Four major installations at the Owensboro Museum of Fine Art along Frederica Street feature the works of nationally known artists. These include two heroic-sized bronze buffalo which were commissioned to initiate the Bronze Buffalo Trace, a visual arts documentation designed to celebrate the origins of Owensboro. Present-day Frederica Street began as a buffalo trace through which settlers made their way to the banks of the Ohio River to establish the settlement of Yellow Banks.
The bronze buffalo, Into the Wind and Meadowlands Pair, were gifts to the museum and the community from Mary Lou Steele and her late husband, Robert Steele, and Ron and Denise Payne, respectively. They were sculpted by the noted Western artist, T. D. Kelsey.

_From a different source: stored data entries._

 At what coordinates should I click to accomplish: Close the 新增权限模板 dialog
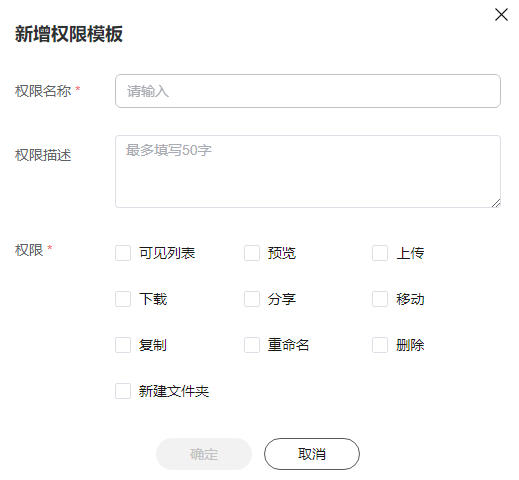(x=501, y=15)
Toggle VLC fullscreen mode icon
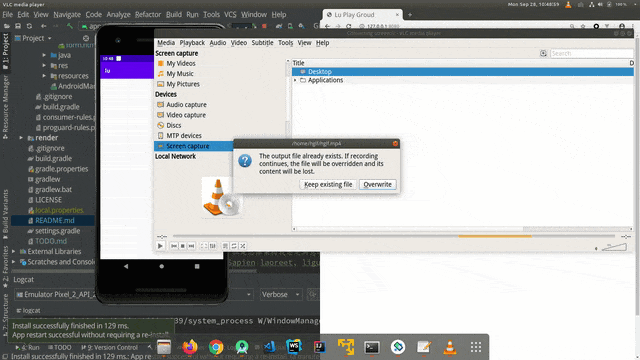Viewport: 640px width, 360px height. [x=204, y=246]
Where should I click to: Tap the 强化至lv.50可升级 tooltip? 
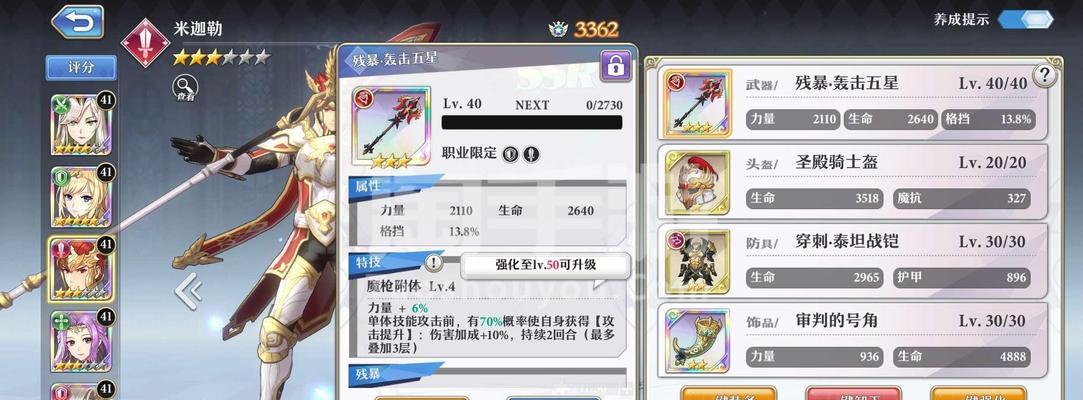point(545,265)
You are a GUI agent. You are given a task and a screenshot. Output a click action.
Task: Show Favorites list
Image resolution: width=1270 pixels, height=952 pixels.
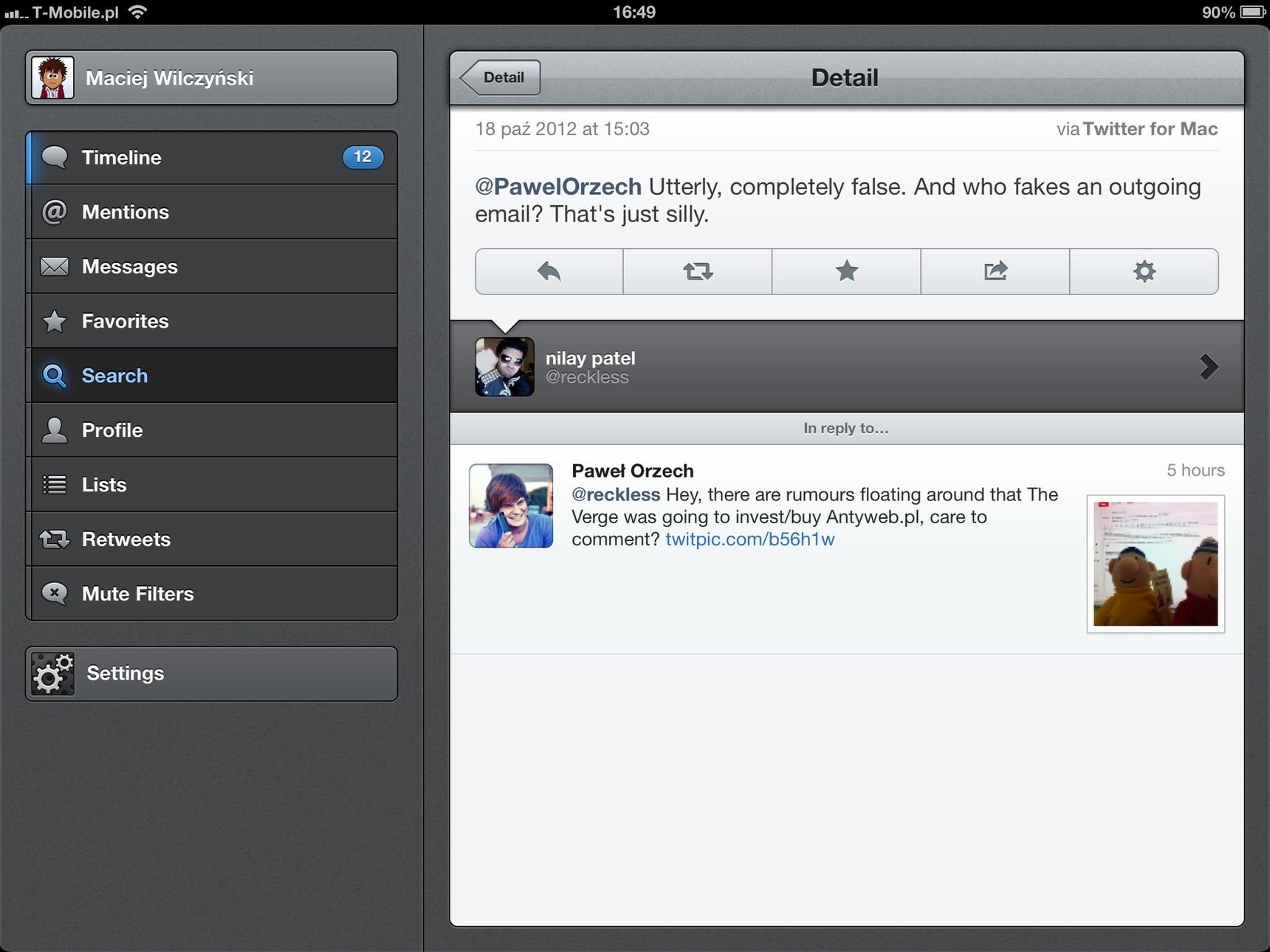point(212,322)
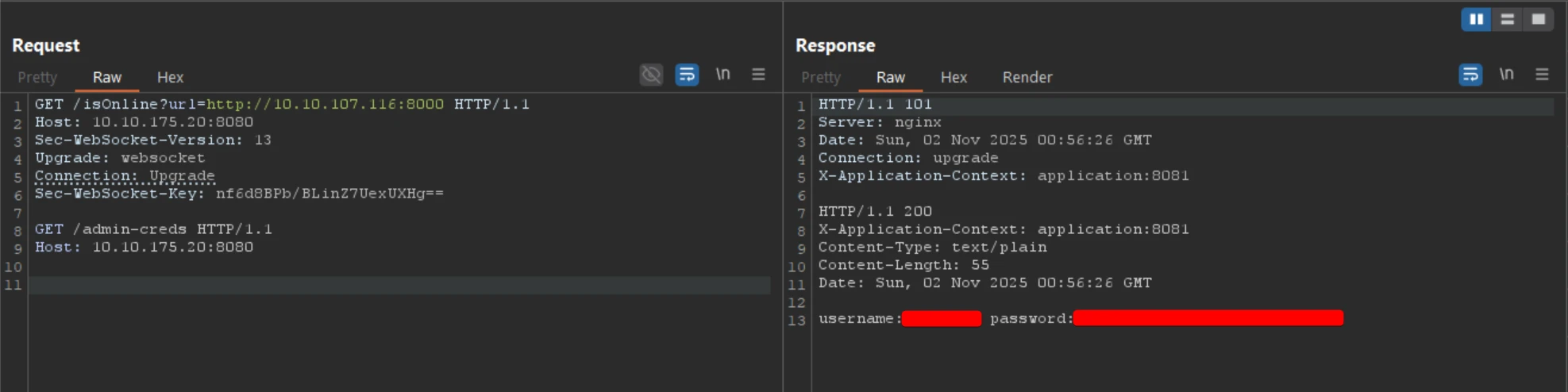Viewport: 1568px width, 392px height.
Task: Toggle hide non-printable characters icon in Request
Action: coord(651,75)
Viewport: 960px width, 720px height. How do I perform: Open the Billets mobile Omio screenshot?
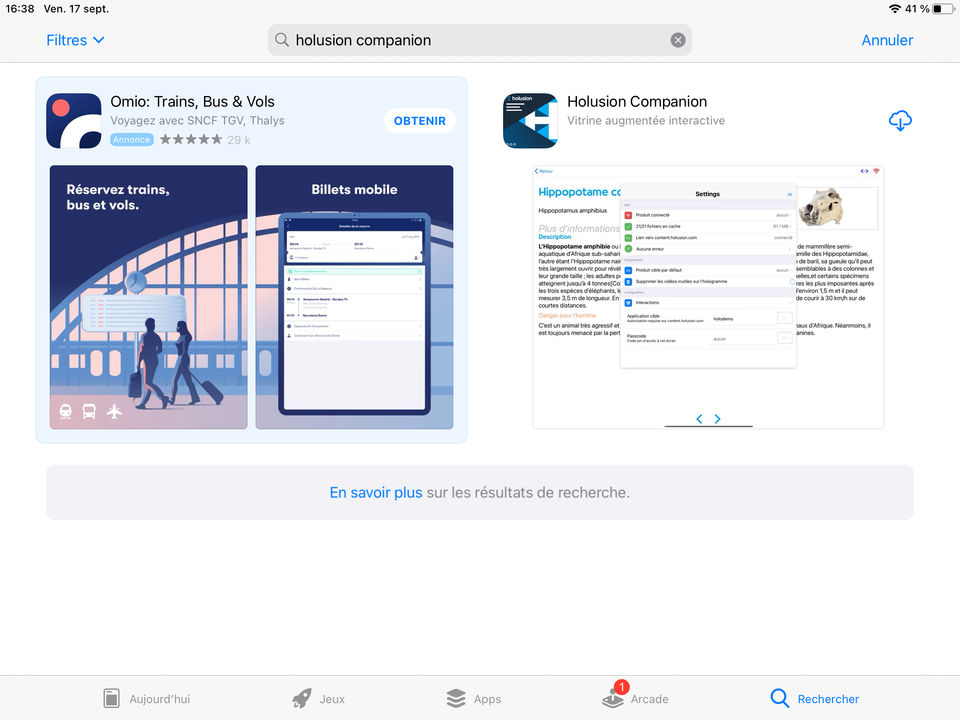(x=354, y=297)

Billow, a cor-ten steel construction at the front entrance of the art museum, is by celebrated Kentucky sculptor Jack Youngerman, and depicts the flow of the Ohio River. The sculpture was featured in the artist's one-man show at the Solomon R. Guggenheim Museum in New York City.The Owensboro Museum of Fine Art is located at the corner of 9th and Frederica streets in Owensboro, Ky., and is open Tuesday through Thursday, 10 a.m. to 4 p.m.; Friday, 10 a.m. to 7 p.m.; and weekends, 1 to 4 p.m. Admission is free but donations are encouraged. For more information, visit the museum's website, www.omfa.us or phone (270) 685-3181.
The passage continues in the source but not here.